When not writing, Peavey works as a horse trainer and continually attempts mastery of the piano (so far, the piano is winning). Her Writers of the Future win is her first published work.

This Sunday, April 14, Peavey will join the other eleven winning writers and twelve illustrators from around the globe to be honored during the 29th Annual L. Ron Hubbard Achievement Awards at the famed Wilshire Ebell Theatre, on Sunday, April 14.

From the dozen finalists in each category, two grand prize winners will each receive $5,000, to be announced at the ceremony. Quarterly winners also receive cash prizes from $1,000 to $500. Their winning stories and illustrations will appear in the annual anthology L. Ron Hubbard Presents Writers and Illustrators of the Future, Volume 29 (Galaxy Press, 2013).

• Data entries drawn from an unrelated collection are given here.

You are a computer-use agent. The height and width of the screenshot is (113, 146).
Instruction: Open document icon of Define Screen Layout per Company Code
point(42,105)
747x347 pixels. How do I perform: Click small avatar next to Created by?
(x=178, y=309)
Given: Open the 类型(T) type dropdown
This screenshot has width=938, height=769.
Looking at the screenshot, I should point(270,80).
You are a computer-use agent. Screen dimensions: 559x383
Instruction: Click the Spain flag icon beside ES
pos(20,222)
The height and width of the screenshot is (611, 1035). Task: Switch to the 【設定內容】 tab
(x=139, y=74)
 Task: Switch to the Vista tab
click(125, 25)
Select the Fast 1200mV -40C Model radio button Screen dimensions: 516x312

Since its launch, 650 writers and illustrators have been recognized as winners of the contest, and 60 to 70% of winners go on to successful careers, according to a press release by Galaxy Press.

Past winners of the Writing Contest have published over 750 novels and 3,500 short stories and winners of the Illustrating Contest have had their art published in more than 500 books and magazines, with 4,500 illustrations, 350 comics and over 1.3 million art prints. 

Contest director Joni Labaqui said more than six million fiction and non-fiction manuscripts make the rounds annually, but only 2,500 new science fiction and fantasy titles are published each year, many of those from established authors.

“That’s why these Contests were created – because it’s so hard to get published and there are so many talented people who give up on their dreams to see their works in print,” Labaqui said.

Peavey is not the first Eastsider to make it to the big sci-fi dance; last year Corry L. Lee, of Redmond, was a winner.